A second example of a common modeling paradigm is modeling processes as a sequence of events with various actors playing various roles. Computations over such representations can answer questions such as: What is the role of Entity in Process? What Entity performs Role in Event? During X, what happens after Y? etc.. The AKBC task is to then acquire representations of specific processes. Again, the modeling paradigm is implemented by hand, but the specific models it operates over are to be acquired semi-automatically. We are working with Stanford University on techniques to extract such process models from text using supervised learning  .
Finally, a number of questions involve non-textual information (tables, diagrams, graphs, etc.). While there are emerging techniques for diagrammatic representation and reasoning (e.g.,  ), this remains a challenging area for reasoning and explanation.
One category of knowledge we have not covered, but is also relevant, is more general knowledge about predicates and categories themselves such as: transitivity/"transfers thru" relationships, mutual exclusivity, predicate cardinality, and domain/range constraints on predicates. This type of knowledge is similar to what LoBue and Yates call "form-based knowledge"  . It is more global in nature and applies to multiple question types, and while one might view it as containing just additional forms of "inference rules" (Section 3.4), they are structurally different and are unlikely to be stated directly in text. Different acquisition methods will be needed for this kind of knowledge, e.g., hand-coding or inductive rule learning, such as by Galarraga et al.  .

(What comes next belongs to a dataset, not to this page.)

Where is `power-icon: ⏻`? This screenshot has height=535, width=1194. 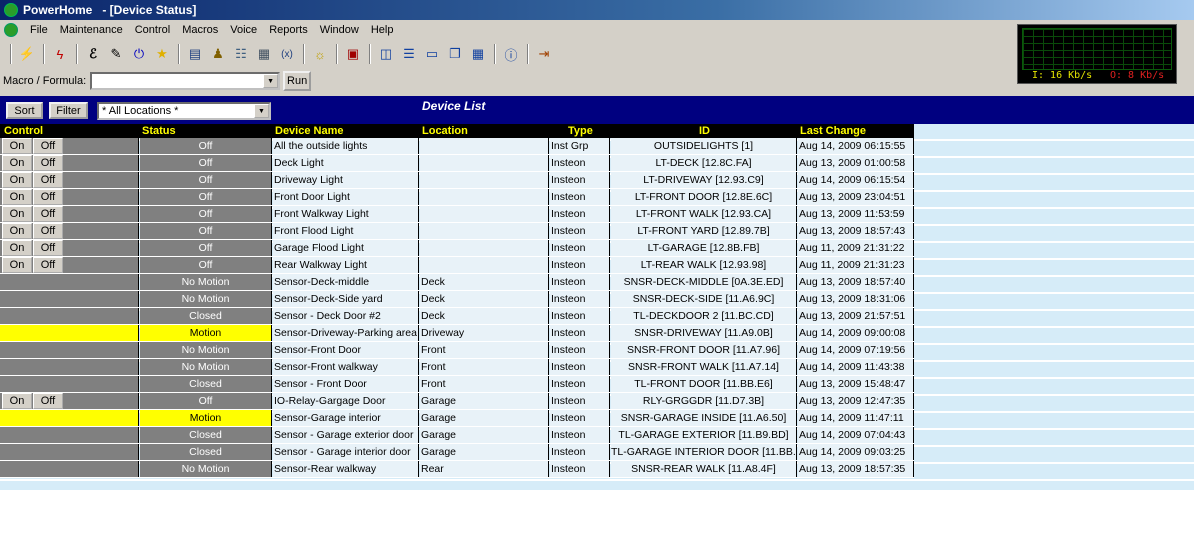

Why construct knowledge resources such as these ahead of time, rather than just extract the required knowledge on-demand at run-time? In practice, both "pre-caching" of knowledge and runtime extraction are needed. Materializing implicit knowledge allows for its correction and refinement, to reduce errors and noise, e.g., by applying global constraints to the knowledge, by searching for and removing inconsistencies, and by manual filtering of the knowledge ("crowd-correcting"). In the end, this aspect of AKBC is the most important as individual extractions will always be noisy; it is only by refining the aggregated extractions into a more accurate ("purer") form that we can hope to obtain the quality needed for the task. In other words, AKBC is more than just extraction, it also requires an assembly and refinement process. To the extent that questions appear that are not answerable by information in the knowledge resources, additional run-time search and extraction may be needed. Also, note that our architecture ( Figure 1 ) does not assume a single, monolithic knowledge base; rather, it accommodates a variety of resources, with elements that may be in conflict with each other, hence reducing inconsistency is desirable but not an absolute requirement. Rather, an evidential reasoning is required during question answering.
Our survey of the fourth grade exams suggests that there is a wide variety of question types and corresponding targets for AKBC, as we have enumerated. The result of our analysis suggests that as well as fact extraction from text and statistically driven rule extraction, three other styles of AKBC would be useful: acquiring definitional knowledge, direct "reading" of rules from texts that state them explicitly, and, given a particular representational framework (e.g., qualitative reasoning), acquisition of specific instances of those models from text (e..g, specific qualitative models). While there has been work in these areas in the past (e.g., work on processing machine readable dictionaries), further exploration is needed if machines are to have the knowledge to pass a fourth grade science exam.